## AIM OF THE EXERCISE
Could you set out every line of the listing below as a numbered list, leaving out any blank lines?
** START OF ENTRIES SHOWN **
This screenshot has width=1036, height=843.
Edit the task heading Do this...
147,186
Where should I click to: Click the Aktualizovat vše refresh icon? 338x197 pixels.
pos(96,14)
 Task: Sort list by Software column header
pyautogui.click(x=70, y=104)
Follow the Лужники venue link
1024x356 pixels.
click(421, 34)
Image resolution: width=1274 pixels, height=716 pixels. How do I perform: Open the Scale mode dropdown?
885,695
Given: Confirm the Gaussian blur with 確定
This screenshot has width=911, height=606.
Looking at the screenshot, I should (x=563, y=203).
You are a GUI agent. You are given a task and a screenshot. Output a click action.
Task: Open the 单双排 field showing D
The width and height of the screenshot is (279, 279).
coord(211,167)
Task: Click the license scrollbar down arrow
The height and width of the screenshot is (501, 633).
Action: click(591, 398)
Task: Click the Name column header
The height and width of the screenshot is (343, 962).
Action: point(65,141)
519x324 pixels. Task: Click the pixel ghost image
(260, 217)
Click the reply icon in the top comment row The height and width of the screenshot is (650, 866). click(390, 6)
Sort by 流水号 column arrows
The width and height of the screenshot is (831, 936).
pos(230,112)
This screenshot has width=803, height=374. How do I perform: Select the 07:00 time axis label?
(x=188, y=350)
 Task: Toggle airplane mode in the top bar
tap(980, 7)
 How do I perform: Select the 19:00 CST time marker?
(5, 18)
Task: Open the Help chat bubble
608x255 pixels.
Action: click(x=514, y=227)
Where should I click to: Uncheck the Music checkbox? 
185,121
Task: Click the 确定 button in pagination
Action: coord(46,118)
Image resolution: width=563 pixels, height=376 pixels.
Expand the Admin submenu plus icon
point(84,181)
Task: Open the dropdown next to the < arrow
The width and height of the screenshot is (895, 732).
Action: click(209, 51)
** END OF ENTRIES SHOWN **
## ANSWER FOR THE TASK
1. This screenshot has width=1036, height=843.
2. Edit the task heading Do this...
3. 147,186
4. Where should I click to: Click the Aktualizovat vše refresh icon? 338x197 pixels.
5. pos(96,14)
6.  Task: Sort list by Software column header
7. pyautogui.click(x=70, y=104)
8. Follow the Лужники venue link
9. 1024x356 pixels.
10. click(421, 34)
11. Image resolution: width=1274 pixels, height=716 pixels. How do I perform: Open the Scale mode dropdown?
12. 885,695
13. Given: Confirm the Gaussian blur with 確定
14. This screenshot has width=911, height=606.
15. Looking at the screenshot, I should (x=563, y=203).
16. You are a GUI agent. You are given a task and a screenshot. Output a click action.
17. Task: Open the 单双排 field showing D
18. The width and height of the screenshot is (279, 279).
19. coord(211,167)
20. Task: Click the license scrollbar down arrow
21. The height and width of the screenshot is (501, 633).
22. Action: click(591, 398)
23. Task: Click the Name column header
24. The height and width of the screenshot is (343, 962).
25. Action: point(65,141)
26. 519x324 pixels. Task: Click the pixel ghost image
27. (260, 217)
28. Click the reply icon in the top comment row The height and width of the screenshot is (650, 866). click(390, 6)
29. Sort by 流水号 column arrows
30. The width and height of the screenshot is (831, 936).
31. pos(230,112)
32. This screenshot has width=803, height=374. How do I perform: Select the 07:00 time axis label?
33. (x=188, y=350)
34.  Task: Toggle airplane mode in the top bar
35. tap(980, 7)
36.  How do I perform: Select the 19:00 CST time marker?
37. (5, 18)
38. Task: Open the Help chat bubble
39. 608x255 pixels.
40. Action: click(x=514, y=227)
41. Where should I click to: Uncheck the Music checkbox? 
42. 185,121
43. Task: Click the 确定 button in pagination
44. Action: coord(46,118)
45. Image resolution: width=563 pixels, height=376 pixels.
46. Expand the Admin submenu plus icon
47. point(84,181)
48. Task: Open the dropdown next to the < arrow
49. The width and height of the screenshot is (895, 732).
50. Action: click(209, 51)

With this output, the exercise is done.